DATASET RECORDS start
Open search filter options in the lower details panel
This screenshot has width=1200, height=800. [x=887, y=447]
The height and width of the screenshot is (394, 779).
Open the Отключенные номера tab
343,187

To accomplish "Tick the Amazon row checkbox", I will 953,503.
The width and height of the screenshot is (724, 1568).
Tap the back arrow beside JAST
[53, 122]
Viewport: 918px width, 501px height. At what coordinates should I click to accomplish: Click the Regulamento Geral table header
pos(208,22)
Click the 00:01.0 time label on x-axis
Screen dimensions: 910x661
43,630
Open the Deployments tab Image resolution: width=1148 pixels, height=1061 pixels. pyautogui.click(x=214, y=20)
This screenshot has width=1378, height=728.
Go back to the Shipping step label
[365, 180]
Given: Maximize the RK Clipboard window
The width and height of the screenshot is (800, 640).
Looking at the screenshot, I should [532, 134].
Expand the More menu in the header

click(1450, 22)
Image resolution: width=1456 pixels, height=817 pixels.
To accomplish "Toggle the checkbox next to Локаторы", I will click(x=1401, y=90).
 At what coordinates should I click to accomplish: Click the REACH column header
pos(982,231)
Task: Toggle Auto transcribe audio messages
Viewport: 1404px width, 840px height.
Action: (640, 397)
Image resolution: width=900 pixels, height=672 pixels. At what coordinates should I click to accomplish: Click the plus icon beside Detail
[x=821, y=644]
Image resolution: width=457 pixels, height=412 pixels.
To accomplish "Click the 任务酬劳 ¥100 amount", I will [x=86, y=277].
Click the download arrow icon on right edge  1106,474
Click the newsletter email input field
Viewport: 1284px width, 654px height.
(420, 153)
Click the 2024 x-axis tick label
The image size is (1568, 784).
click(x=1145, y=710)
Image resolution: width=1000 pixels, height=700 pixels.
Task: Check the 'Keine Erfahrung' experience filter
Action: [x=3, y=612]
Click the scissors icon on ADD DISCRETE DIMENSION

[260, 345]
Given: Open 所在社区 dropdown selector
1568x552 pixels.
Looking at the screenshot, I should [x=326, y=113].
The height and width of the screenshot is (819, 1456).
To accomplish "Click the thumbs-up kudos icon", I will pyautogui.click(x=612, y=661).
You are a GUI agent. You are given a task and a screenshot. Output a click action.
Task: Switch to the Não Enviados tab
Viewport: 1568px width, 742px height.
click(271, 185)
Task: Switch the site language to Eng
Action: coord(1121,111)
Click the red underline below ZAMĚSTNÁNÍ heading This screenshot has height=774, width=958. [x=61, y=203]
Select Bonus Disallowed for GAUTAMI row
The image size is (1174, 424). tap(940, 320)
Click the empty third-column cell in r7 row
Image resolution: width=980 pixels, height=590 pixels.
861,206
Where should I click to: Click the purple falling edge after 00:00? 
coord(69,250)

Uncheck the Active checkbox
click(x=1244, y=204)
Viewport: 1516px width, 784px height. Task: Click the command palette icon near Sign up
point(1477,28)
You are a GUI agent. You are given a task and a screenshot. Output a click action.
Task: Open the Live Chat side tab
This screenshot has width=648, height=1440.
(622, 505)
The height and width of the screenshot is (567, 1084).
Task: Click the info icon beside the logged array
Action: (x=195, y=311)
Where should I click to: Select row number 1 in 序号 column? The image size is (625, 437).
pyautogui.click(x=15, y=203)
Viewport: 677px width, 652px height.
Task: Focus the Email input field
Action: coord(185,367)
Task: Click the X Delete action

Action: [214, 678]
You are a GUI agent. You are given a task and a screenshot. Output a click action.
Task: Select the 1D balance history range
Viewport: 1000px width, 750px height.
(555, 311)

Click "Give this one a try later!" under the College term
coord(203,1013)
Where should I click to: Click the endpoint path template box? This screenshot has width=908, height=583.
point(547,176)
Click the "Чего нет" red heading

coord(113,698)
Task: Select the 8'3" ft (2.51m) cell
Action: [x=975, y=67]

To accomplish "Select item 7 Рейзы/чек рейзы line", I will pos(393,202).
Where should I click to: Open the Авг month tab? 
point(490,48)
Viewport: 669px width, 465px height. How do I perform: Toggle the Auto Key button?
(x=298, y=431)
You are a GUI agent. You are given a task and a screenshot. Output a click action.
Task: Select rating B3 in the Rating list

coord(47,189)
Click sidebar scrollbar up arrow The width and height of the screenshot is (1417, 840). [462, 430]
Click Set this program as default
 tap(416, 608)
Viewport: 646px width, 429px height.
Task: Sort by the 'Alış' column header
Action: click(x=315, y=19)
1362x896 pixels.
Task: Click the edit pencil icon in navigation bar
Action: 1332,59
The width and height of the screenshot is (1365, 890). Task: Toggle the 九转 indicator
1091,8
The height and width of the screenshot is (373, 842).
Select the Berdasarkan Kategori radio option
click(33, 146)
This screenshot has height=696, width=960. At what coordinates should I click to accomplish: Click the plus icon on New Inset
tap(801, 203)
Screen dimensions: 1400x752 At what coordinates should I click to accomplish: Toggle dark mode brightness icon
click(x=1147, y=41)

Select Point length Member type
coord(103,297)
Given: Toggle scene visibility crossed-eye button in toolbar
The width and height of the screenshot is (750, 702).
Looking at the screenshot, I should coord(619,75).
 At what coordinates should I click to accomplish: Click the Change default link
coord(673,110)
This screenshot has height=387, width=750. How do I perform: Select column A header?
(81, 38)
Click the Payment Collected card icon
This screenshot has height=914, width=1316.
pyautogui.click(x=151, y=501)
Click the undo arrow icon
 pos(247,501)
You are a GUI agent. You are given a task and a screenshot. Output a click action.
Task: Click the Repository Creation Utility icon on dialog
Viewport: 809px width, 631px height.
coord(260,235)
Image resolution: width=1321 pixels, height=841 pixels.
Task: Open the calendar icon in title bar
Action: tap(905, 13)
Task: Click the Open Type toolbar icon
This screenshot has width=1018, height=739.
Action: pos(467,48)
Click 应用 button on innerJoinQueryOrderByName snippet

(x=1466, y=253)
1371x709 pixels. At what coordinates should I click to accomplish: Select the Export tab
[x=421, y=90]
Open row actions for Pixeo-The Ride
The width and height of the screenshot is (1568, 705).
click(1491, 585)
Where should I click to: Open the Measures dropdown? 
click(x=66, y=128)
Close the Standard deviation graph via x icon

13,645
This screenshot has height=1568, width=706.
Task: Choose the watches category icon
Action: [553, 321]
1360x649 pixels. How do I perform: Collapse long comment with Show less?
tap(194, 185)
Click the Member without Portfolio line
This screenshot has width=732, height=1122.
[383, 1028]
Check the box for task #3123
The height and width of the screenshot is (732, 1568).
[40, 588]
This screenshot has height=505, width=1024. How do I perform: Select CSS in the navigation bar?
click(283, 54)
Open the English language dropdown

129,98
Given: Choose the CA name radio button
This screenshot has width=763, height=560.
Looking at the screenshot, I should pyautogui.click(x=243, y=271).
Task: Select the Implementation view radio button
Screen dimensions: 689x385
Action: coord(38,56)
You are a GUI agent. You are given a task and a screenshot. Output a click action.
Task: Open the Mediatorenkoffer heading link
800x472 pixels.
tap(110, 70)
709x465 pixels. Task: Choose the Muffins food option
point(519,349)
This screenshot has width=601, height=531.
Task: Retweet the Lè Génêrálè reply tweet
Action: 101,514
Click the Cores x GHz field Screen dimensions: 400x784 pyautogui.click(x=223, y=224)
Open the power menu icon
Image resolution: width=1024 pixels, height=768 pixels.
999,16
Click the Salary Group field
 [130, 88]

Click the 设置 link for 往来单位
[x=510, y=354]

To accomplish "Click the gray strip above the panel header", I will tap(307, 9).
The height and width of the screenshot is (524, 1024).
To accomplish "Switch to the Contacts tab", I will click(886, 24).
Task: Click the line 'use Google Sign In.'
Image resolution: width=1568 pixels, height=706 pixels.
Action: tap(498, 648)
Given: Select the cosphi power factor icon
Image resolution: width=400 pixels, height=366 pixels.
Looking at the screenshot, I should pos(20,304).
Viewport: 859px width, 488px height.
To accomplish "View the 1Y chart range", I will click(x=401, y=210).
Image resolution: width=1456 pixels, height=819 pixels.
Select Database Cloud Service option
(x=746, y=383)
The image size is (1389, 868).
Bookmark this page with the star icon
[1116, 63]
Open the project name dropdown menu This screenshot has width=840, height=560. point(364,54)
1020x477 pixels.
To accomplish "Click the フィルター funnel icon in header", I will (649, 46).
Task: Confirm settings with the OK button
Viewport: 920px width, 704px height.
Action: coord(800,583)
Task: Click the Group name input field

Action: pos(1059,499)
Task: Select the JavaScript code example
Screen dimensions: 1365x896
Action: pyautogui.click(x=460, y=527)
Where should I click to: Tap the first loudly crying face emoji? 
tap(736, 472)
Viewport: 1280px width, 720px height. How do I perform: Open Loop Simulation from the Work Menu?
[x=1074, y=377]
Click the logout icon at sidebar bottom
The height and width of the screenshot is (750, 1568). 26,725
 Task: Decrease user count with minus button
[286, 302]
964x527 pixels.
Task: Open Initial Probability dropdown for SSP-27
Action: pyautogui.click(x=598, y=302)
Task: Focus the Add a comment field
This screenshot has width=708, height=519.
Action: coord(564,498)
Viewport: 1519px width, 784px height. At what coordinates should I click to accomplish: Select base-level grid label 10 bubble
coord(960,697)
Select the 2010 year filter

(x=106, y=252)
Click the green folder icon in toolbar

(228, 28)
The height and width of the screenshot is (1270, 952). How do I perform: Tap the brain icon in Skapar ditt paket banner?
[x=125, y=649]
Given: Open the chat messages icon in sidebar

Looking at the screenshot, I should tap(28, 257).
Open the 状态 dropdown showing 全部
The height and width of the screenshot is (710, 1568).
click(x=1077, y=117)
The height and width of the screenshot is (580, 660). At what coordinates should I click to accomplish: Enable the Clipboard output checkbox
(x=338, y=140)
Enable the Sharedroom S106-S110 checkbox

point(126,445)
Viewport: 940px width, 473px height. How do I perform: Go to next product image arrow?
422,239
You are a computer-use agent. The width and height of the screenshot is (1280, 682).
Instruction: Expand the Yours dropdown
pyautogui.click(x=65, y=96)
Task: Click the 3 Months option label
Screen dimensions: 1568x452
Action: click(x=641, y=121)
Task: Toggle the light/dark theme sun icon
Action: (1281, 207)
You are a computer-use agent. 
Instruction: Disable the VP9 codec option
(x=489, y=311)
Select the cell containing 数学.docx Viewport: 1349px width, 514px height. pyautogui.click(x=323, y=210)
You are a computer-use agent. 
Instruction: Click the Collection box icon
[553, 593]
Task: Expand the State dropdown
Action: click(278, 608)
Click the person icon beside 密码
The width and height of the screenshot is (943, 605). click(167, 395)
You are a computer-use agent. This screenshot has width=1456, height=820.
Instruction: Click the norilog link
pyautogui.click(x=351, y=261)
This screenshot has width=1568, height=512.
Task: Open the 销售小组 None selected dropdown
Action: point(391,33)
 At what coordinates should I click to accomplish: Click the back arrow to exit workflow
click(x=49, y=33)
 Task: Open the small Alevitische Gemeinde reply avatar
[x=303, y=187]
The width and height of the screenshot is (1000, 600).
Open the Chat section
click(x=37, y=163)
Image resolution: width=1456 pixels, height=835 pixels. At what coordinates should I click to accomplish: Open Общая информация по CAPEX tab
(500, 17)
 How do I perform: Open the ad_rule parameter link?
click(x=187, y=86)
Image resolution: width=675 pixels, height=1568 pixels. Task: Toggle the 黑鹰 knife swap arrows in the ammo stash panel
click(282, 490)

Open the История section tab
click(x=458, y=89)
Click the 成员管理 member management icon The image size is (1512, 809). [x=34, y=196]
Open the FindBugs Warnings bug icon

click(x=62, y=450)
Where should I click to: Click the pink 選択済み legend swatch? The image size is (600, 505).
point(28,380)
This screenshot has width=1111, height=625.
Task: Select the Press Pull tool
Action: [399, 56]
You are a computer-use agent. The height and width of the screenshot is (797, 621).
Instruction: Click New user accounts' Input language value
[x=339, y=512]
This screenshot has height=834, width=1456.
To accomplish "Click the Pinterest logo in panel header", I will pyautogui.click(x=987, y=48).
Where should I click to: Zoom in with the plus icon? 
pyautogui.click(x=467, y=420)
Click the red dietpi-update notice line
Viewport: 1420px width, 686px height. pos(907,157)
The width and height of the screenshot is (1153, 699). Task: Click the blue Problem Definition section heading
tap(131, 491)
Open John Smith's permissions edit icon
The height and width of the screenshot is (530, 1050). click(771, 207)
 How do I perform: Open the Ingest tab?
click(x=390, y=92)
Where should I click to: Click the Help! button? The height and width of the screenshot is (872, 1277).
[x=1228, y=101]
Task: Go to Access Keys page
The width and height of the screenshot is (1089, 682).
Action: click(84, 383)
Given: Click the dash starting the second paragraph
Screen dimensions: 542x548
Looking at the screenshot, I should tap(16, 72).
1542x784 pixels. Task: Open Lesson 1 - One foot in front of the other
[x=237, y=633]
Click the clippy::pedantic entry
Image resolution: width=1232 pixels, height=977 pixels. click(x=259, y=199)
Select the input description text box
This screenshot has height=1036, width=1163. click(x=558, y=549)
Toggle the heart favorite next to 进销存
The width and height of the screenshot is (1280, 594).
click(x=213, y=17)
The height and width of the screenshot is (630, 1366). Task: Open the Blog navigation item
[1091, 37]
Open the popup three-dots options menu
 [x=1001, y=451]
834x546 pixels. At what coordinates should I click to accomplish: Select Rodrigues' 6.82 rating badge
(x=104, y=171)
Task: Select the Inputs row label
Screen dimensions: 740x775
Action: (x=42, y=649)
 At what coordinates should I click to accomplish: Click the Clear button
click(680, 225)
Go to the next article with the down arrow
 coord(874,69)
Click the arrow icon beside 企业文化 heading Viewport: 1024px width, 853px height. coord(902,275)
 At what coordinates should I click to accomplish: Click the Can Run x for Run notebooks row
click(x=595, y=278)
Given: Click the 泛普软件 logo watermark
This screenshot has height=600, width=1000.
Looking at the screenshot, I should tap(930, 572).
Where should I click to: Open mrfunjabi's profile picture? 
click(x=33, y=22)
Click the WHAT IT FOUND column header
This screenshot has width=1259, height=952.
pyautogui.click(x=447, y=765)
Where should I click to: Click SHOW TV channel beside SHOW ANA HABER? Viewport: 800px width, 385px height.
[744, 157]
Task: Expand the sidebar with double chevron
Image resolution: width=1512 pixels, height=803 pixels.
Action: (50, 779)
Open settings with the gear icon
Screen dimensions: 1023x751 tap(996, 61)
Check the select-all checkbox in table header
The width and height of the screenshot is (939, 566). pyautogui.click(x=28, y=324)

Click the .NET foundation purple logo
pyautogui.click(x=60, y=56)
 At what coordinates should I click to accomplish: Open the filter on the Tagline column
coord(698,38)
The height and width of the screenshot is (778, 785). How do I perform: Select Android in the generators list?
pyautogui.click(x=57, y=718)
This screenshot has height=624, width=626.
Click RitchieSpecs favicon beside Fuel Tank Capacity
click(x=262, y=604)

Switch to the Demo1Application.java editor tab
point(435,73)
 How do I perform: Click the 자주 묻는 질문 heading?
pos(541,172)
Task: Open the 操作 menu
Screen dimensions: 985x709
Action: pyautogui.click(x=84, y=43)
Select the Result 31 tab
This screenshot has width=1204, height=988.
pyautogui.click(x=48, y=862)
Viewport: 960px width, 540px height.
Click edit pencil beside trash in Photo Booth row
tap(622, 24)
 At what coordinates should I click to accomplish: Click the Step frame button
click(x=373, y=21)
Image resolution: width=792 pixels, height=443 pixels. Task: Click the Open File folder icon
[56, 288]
DATASET RECORDS end
[REQUIREMENT]
Copy out the entries from the start through the line containing "Looking at the screenshot, I should [532, 134].", including that line.

[FINAL ANSWER]
Open search filter options in the lower details panel
This screenshot has width=1200, height=800. [x=887, y=447]
The height and width of the screenshot is (394, 779).
Open the Отключенные номера tab
343,187

To accomplish "Tick the Amazon row checkbox", I will 953,503.
The width and height of the screenshot is (724, 1568).
Tap the back arrow beside JAST
[53, 122]
Viewport: 918px width, 501px height. At what coordinates should I click to accomplish: Click the Regulamento Geral table header
pos(208,22)
Click the 00:01.0 time label on x-axis
Screen dimensions: 910x661
43,630
Open the Deployments tab Image resolution: width=1148 pixels, height=1061 pixels. pyautogui.click(x=214, y=20)
This screenshot has width=1378, height=728.
Go back to the Shipping step label
[365, 180]
Given: Maximize the RK Clipboard window
The width and height of the screenshot is (800, 640).
Looking at the screenshot, I should [532, 134].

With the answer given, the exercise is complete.